Most of this week I'll be visiting a client of mine out of town. I don't expect to have much free time there, even in the evenings — so I thought I'd better get my weekly post here done early. And what better topic to write on than one which is currently consuming my attention: all the things to worry about when traveling on business!
Back in the early nineties, I used to do the remote gigs over a 9600 baud modem dialed directly into a Unix or VMS system at the customer's site. Telephone was the only option for online meetings, so they'd usually insist that I travel to their site at frequent intervals. When I was single, I actually enjoyed that a lot — I racked up ton of frequent flyer miles, and I stayed packed and ready to go at a moment's notice.

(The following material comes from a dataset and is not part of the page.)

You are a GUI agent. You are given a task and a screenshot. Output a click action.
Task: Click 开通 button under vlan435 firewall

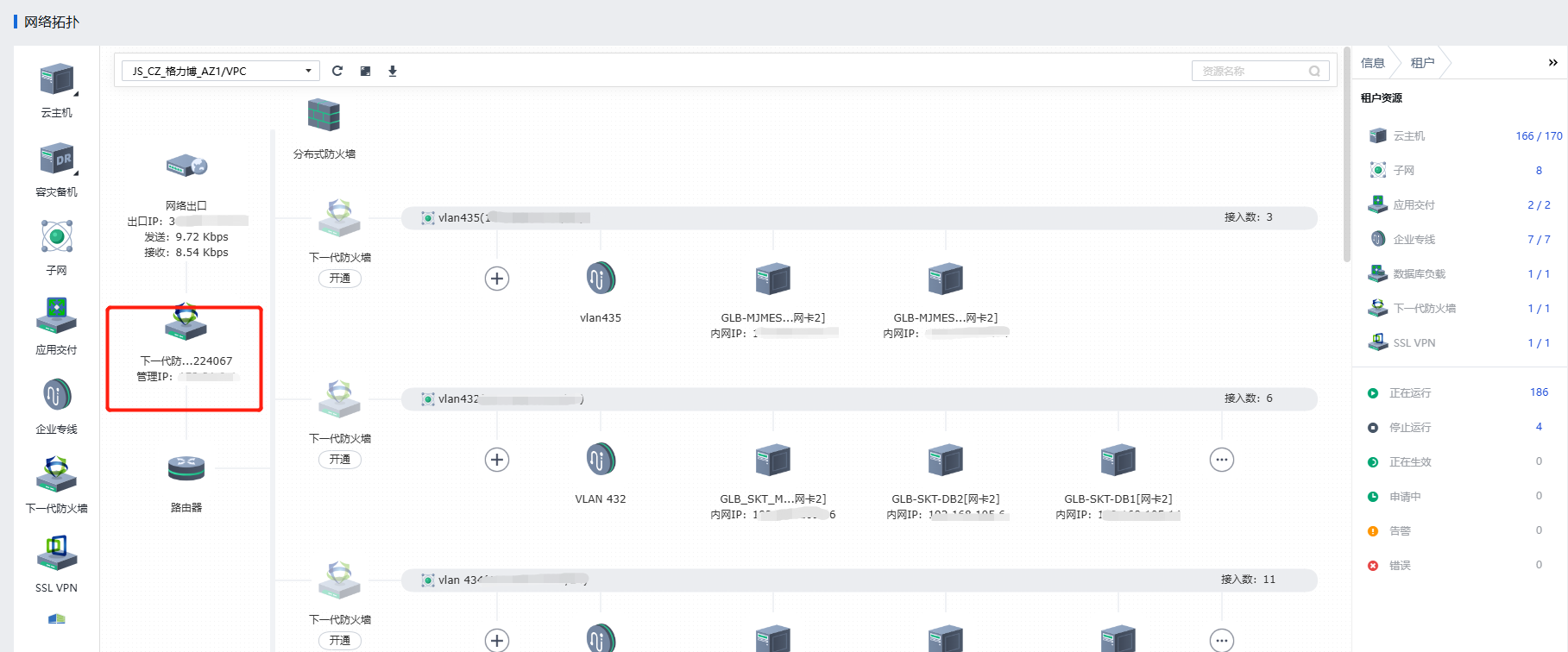(x=340, y=279)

These days, the Internet has made remote consulting much more effective, and various tools for distributed collaboration and on-line meetings have made my personal presence virtually unnecessary. If I have to travel twice a year, that's a lot for me now. While it's nice to enjoy my 100-foot commute every morning and to be with my family every evening, my travel-preparedness skills have suffered from hangar rot. These are some questions that run through my mind as I get ready to leave town:
- Am I bringing all the hardware I need? Back in the day, you'd bring a few blank diskettes, but you wouldn't even think of bringing a whole computer. Now I've got to be sure I've got my notebook, mouse (with wireless sensor), power cord, EV-DO card and antenna, USB flash drive, and a CAT-6 cable (just in case). I'd love to bring my external monitor and keyboard, too — but they just won't fit into the luggage.
- What about software and files? I keep most of my files on a shared network drive at my office, so I must copy anything I might need while away over to one of my notebook's internal drives. It can take the better part of a day to copy over everything I might need, so I try to be selective. I guess if I miss something I can always hook in over GoToMyPC and download it, but that would be much slower than copying it now over my gigabit local network.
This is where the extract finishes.